--- Fragmento seleccionado ---

Volver a Jesús

jesus
La Pascua es -tanto para el mundo cristiano como para el judío- la celebración clave de su espiritualidad y del significado que damos a la vida y al mundo en la constante búsqueda de la liberación de toda esclavitud (material, física, psicológica, espiritual), a fin de hacer realidad la promesa de una nueva humanidad y de un universo renovado.
Para quienes deseamos vivir esta fuerte experiencia, los días de la Semana Santa nos ofrecen la posibilidad de volver a las raíces de nuestra fe y a las razones de nuestra esperanza. Es por ello que ofrezco esta reflexión, dirigida en modo especial a quienes somos miembros de la Iglesia Católica.
El nuevo estilo de presencia y de servicio eclesial que está llevando a cabo el actual obispo de Roma, Francisco, ha suscitado esperanza en no pocos católicos, al mismo tiempo que inquietud y preocupación en tantos otros. Conviene, entonces, que realicemos “una verdadera memoria” que nos ayude a ver en qué punto nos encontramos a fin de ser fieles a la Pascua de Jesús.
A Jesús le quitaron la vida ejecutándolo como a un delincuente porque se enfrentó a los dirigentes religiosos y políticos de su tiempo (el Sanedrín, Herodes, Pilato). Lo central para Jesús fue (y sigue siendo) la vida de las personas, la dignidad y el respeto que merece todo ser humano. “He venido para que tengan vida, y la tengan en abundancia” dijo.

---

### Datos del ejercicio
Modifica el texto sobre la Pascua desde "Volver a Jesús" hasta "un universo renovado." y sustituye "celebración clave" por "fiesta principal".

--- Material ---

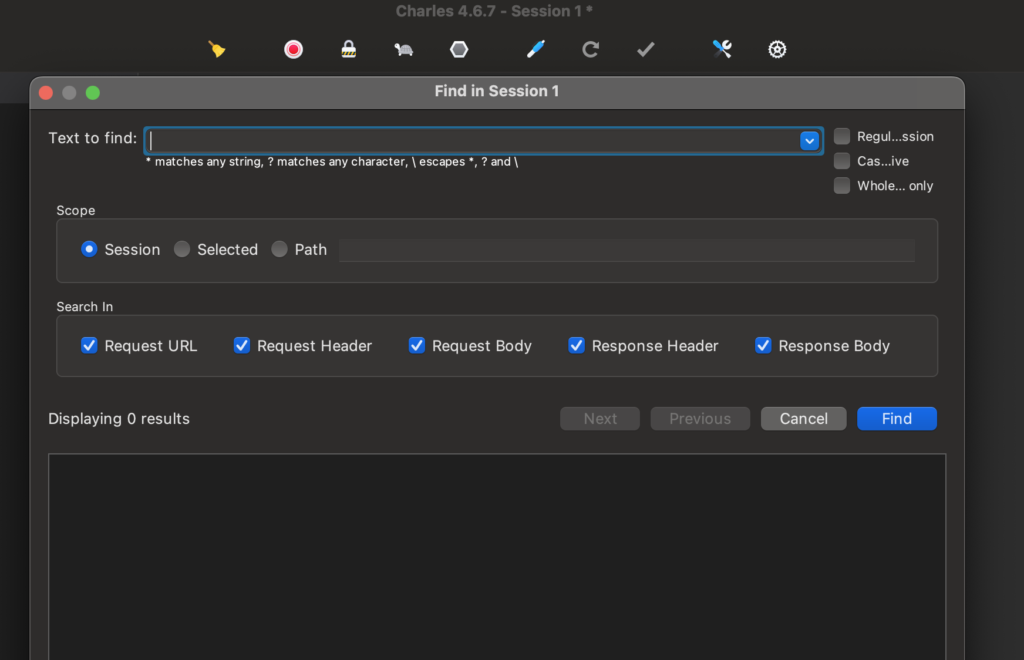Enable the Case sensitive checkbox
1024x660 pixels.
click(x=842, y=161)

---

### Resultado de la tarea
Volver a Jesús

jesus
La Pascua es -tanto para el mundo cristiano como para el judío- la fiesta principal de su espiritualidad y del significado que damos a la vida y al mundo en la constante búsqueda de la liberación de toda esclavitud (material, física, psicológica, espiritual), a fin de hacer realidad la promesa de una nueva humanidad y de un universo renovado.